Ангел пожал плечами, бросил папиросу на пол, кашлянул и плюнул.
— Деньги — тлен!
— А без денег — плен.
— Без денег люди живут, а вот без детей — скверно. Люблю эту публику, ничего мне для них, ребятишек гнусных, не жаль…
— Ну — уж!
— Изумляюсь я на тебя, Настасья, этакая ты молодая, красивая, здоровая, а детей не любишь и рожать не хочешь… Я бы на твоем месте — эх!
— Кто любит, оно, конечно, хорошо, но я к тому довольно равнодушна и очень благодарна Андрею Викторовичу, что не опутал меня такою жестокою обузою на жизнь.
— Не понимаю!.. И удивительное это дело! как оно — разное… Одна баба по детям тоскою исходит, зачем нет, а другая по акушеркам бегает, чтобы не было. Я теперь поуспокоилась, потому что годы мои не те, чтобы рожать: сорок стукнуло. Но лет десять назад просто с ума сходила, — жива быть не хочу, а рожу себе ребенка! По докторам ездила, по водам… ничего! Баба-неродиха! И откуда мне такая напасть вышла, никто мне толком не изъяснил. Так — обозначается вроде наказания, что с мужчиньем проклятым много путалась!.. На битой дороге трава не растет!.. Любовников у меня, Настя, прямо тебе скажу, было — как огурцов в бочке, а детей — ни-ни-ни… Один доктор знаменитый тем и объяснял. Напрямки советовал мне остепенить себя: выходите, мол, замуж, проживите несколько лет в единомужии, — будут дети…
— Ты бы и вышла?
— Да! как же! А свобода-то?! Да еще пес его, доктора, знает: может быть, и врет… Свободу мужу отдашь, а детей не получишь… вот те и шиш! Опыт-то — больно решительный. Промахнуться — обида на всю жизнь.

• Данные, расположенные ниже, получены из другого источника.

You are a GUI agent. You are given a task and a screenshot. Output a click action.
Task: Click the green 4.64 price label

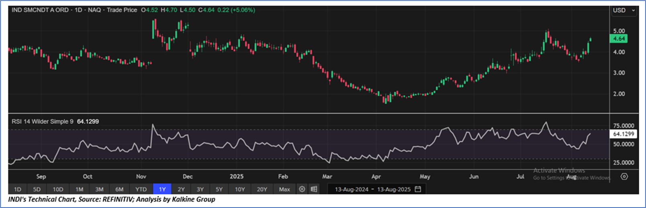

— Начали, — прислушалась Настя к далекому глухому взрыву музыкальных звуков. — Ступай на место. Тебе скоро выходить…
— Успею: целый дуэт впереди… Ты что же здесь сидишь, дебютантку не слушаешь?
— А что мне? Не охотница я…
— Большой успех имеет, — серьезно сказала Юлович, — сказать правду, не запомню у нас такого. После третьего акта верхи совсем сбесились, да и весь театр ходуном заходил…
— Верхи и насадил, можно, — сухо отозвалась Крутикова.
— Ну нет, насаженная публика этак не аплодирует. Столько хлопальщиков насадить — карман лопнет… Что грех на душу брать? Не по нутру мне девка эта, ужасно как не по нутру, — а хороша на сцене, надо к чести приписать, чрезвычайно это даже, Насколько она хороша! Эх! Умная женщина Лелька, а дуру валяет. Попомни ты мое слово, Настасья: купила она себе черта за свои гроши, и в этой девице — погибель ее… Слышишь?
Она прищурилась и мигнула в сторону, откуда неслись глухие звуки сцены, вдруг сменившиеся еще более глухим рокотом рукоплесканий.
— Когда это бывало, чтобы публика аплодировала Тамаре за «Ночь тиха»?! Неслыханное дело, сударыня моя! Леля с Наседкиной — вроде хохла. Купил, знаешь, хохол шапку, чтобы люди на него дивились; надел шапку, да весь в нее и ушел; люди смотрят: шапка ходит, а хохла нет… съела хохла шапка! Ох-ох-ох! Не покупай слуги больше себя самой, Настасья! Это тебе мое верное слово: не покупай и не нанимай! Андрюшка твой тут тоже что-то уж слишком танцует и топчется… Смотри, Настасья! Настасья, смотри!